Smells Like Kingsley Amis

You can't mean for me to stick my paws in that foul device? Credit:

You can’t mean for me to put down my fag and stick my paws in that foul device? [Credit:]

Something is alive in our garbage disposal. Or, more likely, something once alive is no longer, and deep in the 0.5 horsepower disposal unit its life is seeping away, transformed into something rich and strange indeed, if by “rich and strange” the Bard was referring to shipwreck victims turning into vaguely soy-smelling blobs of stinky yuck.

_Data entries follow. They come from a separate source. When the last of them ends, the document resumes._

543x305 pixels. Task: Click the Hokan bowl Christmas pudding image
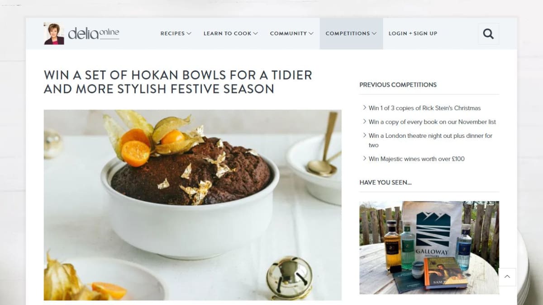192,205
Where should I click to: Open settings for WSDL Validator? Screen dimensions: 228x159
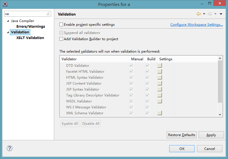pyautogui.click(x=160, y=101)
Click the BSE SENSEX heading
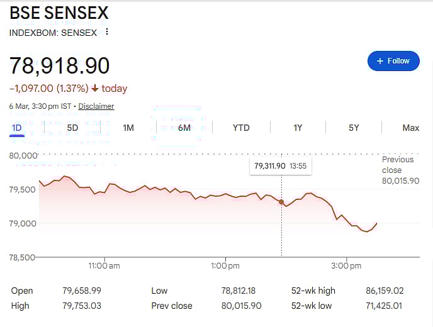 tap(59, 13)
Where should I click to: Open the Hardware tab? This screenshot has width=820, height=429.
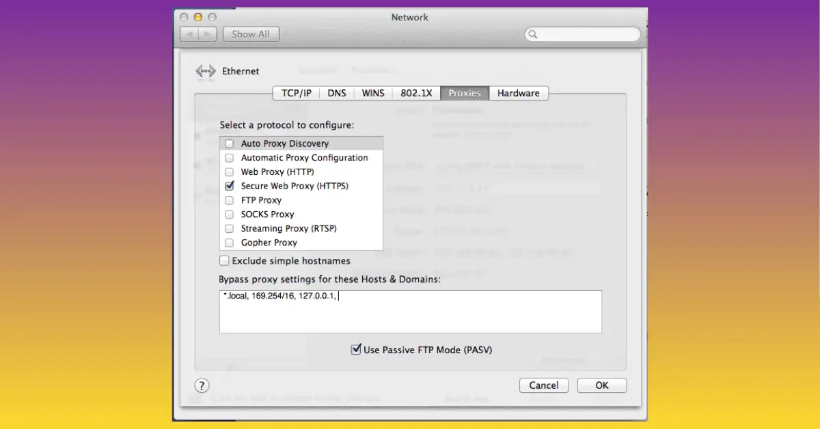519,93
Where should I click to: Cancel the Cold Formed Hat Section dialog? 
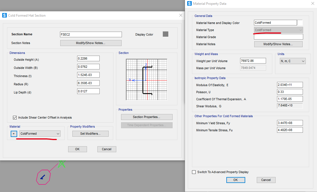tap(107, 149)
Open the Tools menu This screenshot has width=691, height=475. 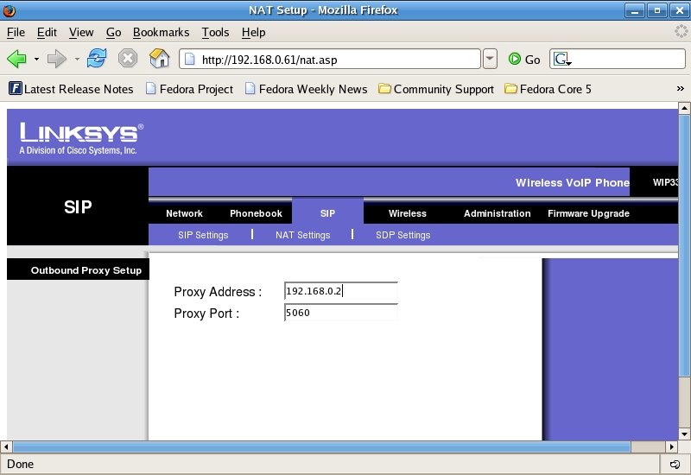pyautogui.click(x=215, y=32)
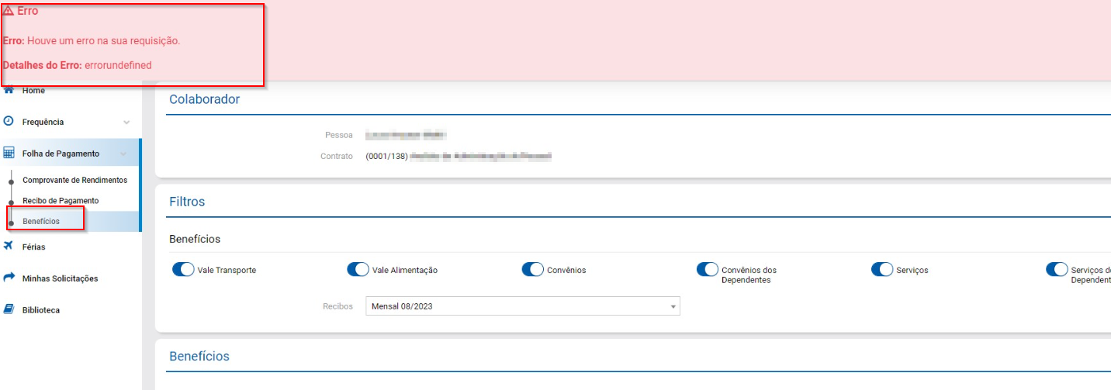
Task: Click the Biblioteca book icon
Action: click(x=9, y=309)
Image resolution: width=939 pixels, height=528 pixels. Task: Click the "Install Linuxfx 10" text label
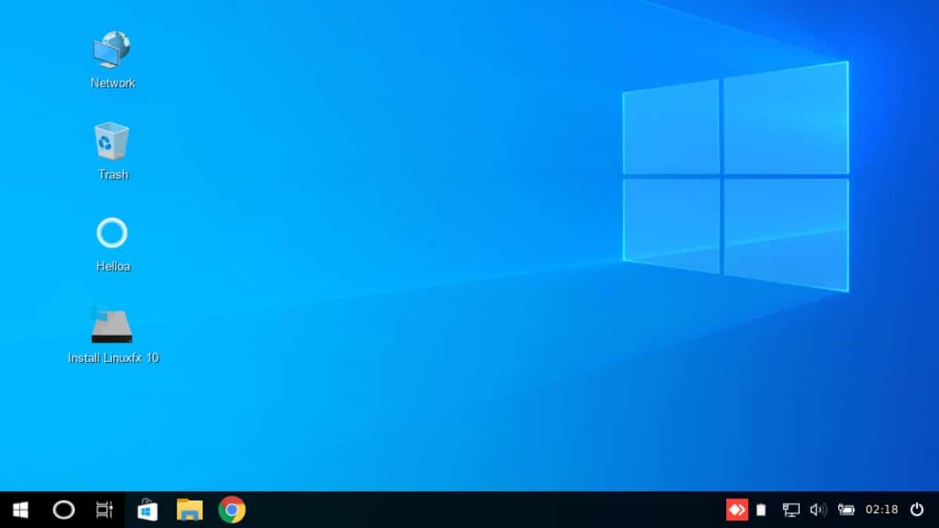(113, 358)

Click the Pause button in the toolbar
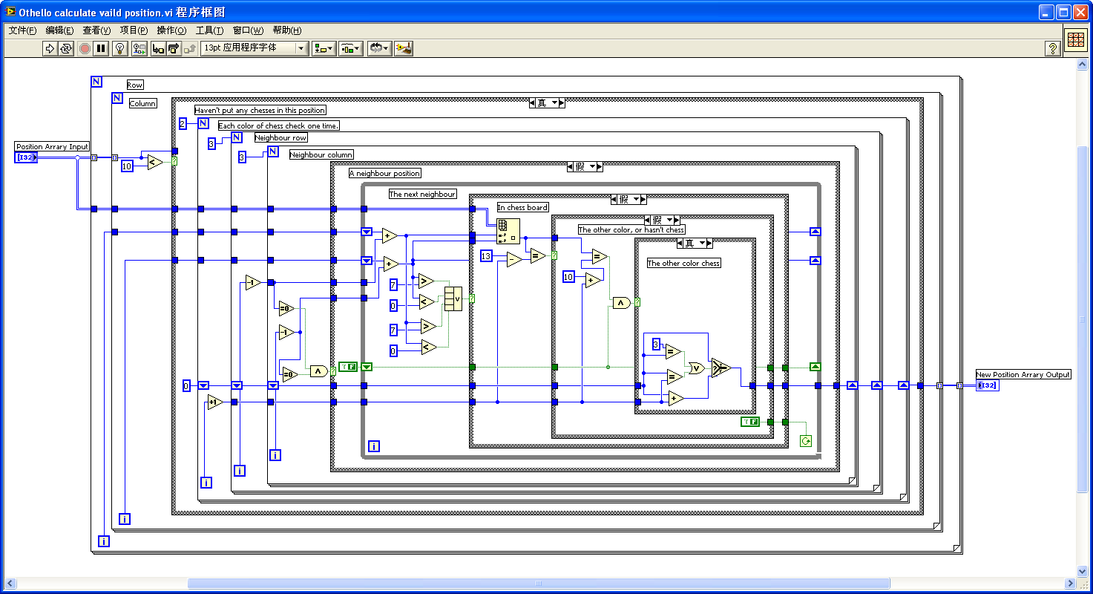point(102,48)
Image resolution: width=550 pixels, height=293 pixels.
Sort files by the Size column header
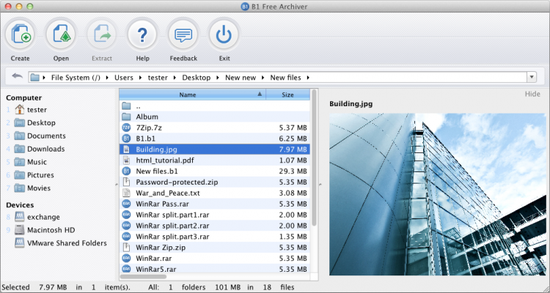click(287, 94)
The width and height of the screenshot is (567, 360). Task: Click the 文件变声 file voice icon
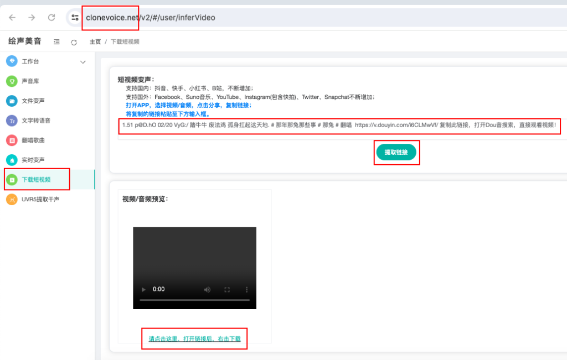pos(11,101)
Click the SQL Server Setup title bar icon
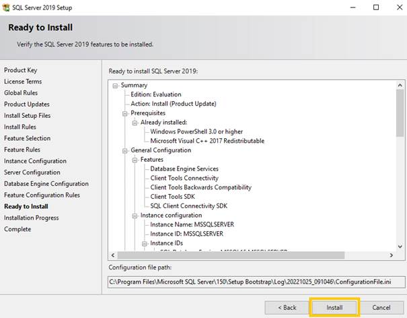This screenshot has height=318, width=407. 7,7
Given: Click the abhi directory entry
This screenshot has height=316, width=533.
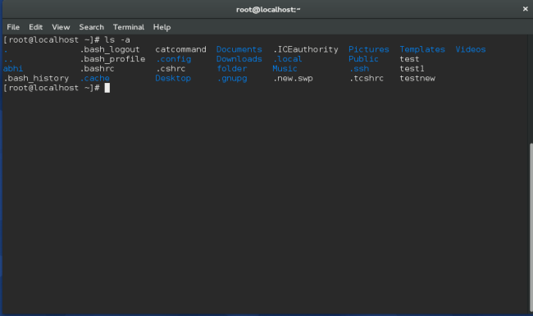Looking at the screenshot, I should pos(13,68).
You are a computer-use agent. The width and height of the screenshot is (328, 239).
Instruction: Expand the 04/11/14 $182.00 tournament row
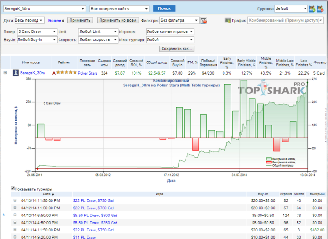(x=15, y=230)
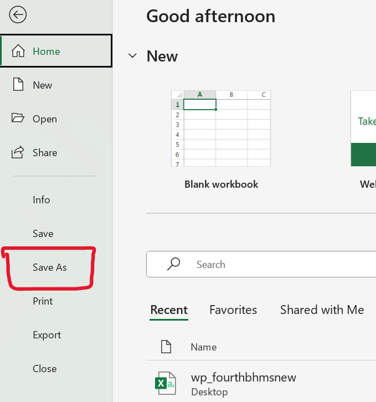The image size is (376, 402).
Task: Collapse the New section chevron
Action: click(x=132, y=56)
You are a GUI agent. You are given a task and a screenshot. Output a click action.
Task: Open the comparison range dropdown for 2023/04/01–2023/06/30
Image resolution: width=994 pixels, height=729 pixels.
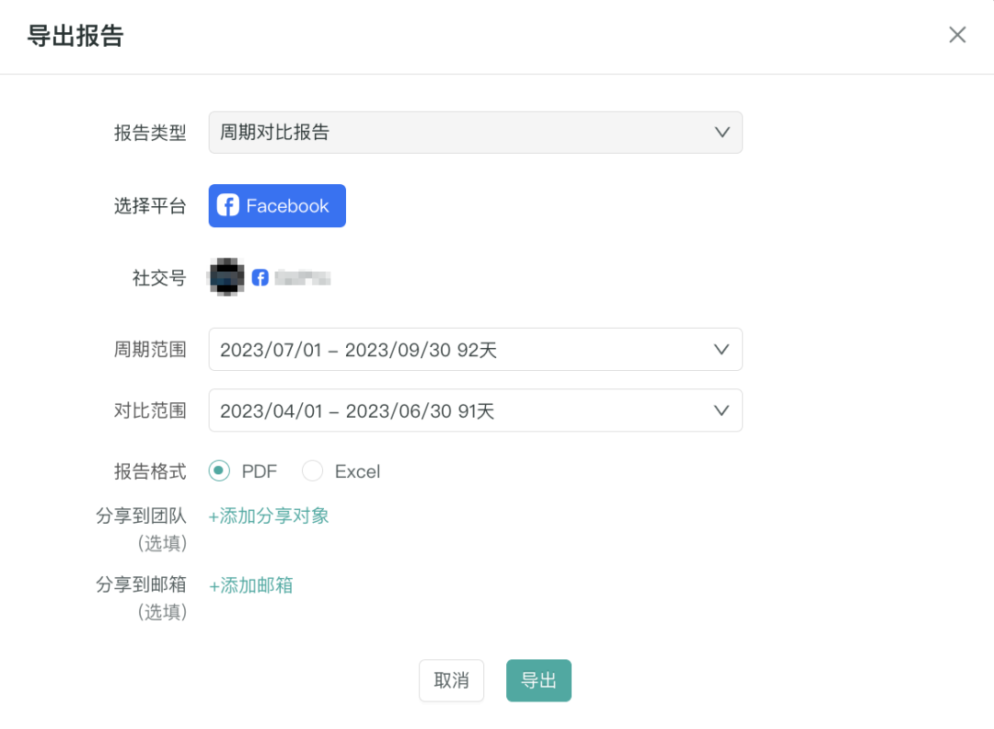475,411
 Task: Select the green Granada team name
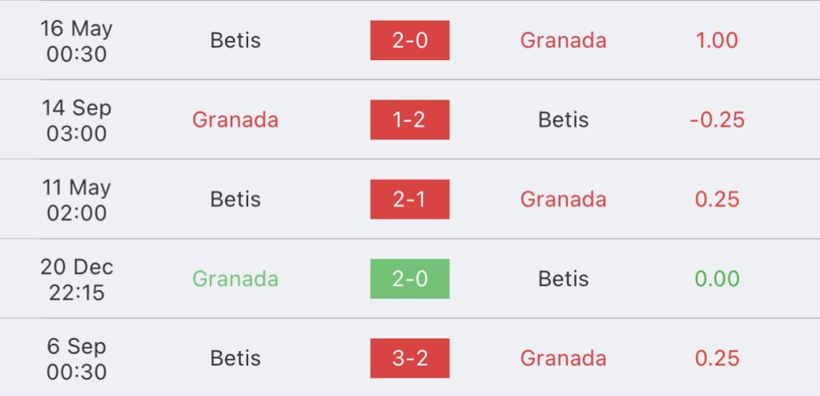[x=235, y=279]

I was coming around to the thought that I might have to make Amy clean the thing out when I realized that this dawning awareness of something awful reminded me of one of the funniest, most delightful passages in literature. Chapter 6 of Kingsley Amis’ Lucky JimĀ picks up after our (anti) hero Dixon has had a night of it. He wakes up in an unfamiliar bed, and Amis so brilliantly walks us through each painful sensory increment:

Dixon was alive again. Consciousness was upon him before he could get out of the way; not for him the slow, gracious wandering from the halls of sleep, but a summary, forcible ejection. He lay sprawled, too wicked to move, spewed up like a broken spider-crab on the tarry shingle of the morning. The light did him harm, but not as much as looking at things did; he resolved, having done it once, never to move his eyeballs again. A dusty thudding in his head made the scene before him beat like a pulse. His mouth had been used as a latrine by some small creature of the night, and then as its mausoleum. During the night, too, he’d somehow been on a cross-country run and then been expertly beaten up by secret police. He felt bad.
Lucky Jim (NYRB Classics, 2012)

I had the great random fortune to delay taking English 11 at Amherst until sophomore year, when the curriculum was fantastic and I was maybe more ready to take it seriously. My instructor, the unstoppable Bill Pritchard, handed us this opening passage (I think we didn’t read the whole novel) and asked us to write a short response on what made it funny. Obviously the line about the small creature of the night is the killer here, and from my perspective as shoulda-studied-Latin guy I have the nagging feeling that more Classically trained readers would recognize something from Virgil in the buildup to “He felt bad.” I feel like the careful elaboration of each sensory brutality echoes in language the too-precise steps that the hung-over person takes to avoid having his/her head explode. If I had to submit something to Bill Pritchard today that would be it.

I will have to read the whole chapter aloud to Amy while she is roto-rootering the sink. Literature is truly the balm for all of life’s difficulties!

3 thoughts on “Smells Like Kingsley Amis

  1. Kinglsey Amis would very much enjoy your “having to get Amy to clean out the disposal.” Another guffaw making motif is how his instructor is always getting people to do things for him, in the sneakiest possible ways…
    All time funny scene – cleaning up the bedroom at this teachers house after burning the blanket with his cigarette, and his fear of the guy’s truly dreadful son.
    Laugh out loud is still my response to this giant novel fifty years on.

  2. Interestingly, given the context of the toilet habits of small creatures of the night, in ancient Greek the word “amis” (genitive: amidos) means “chamber-pot”. I have never been able to discover whether Kingsley adopted the Greek word as a pen name or whether it is merely a linguistic coincidence. Note also that an amis was a male-only chamber-pot specifically designed for use during symposia (in the original sense of drinking parties).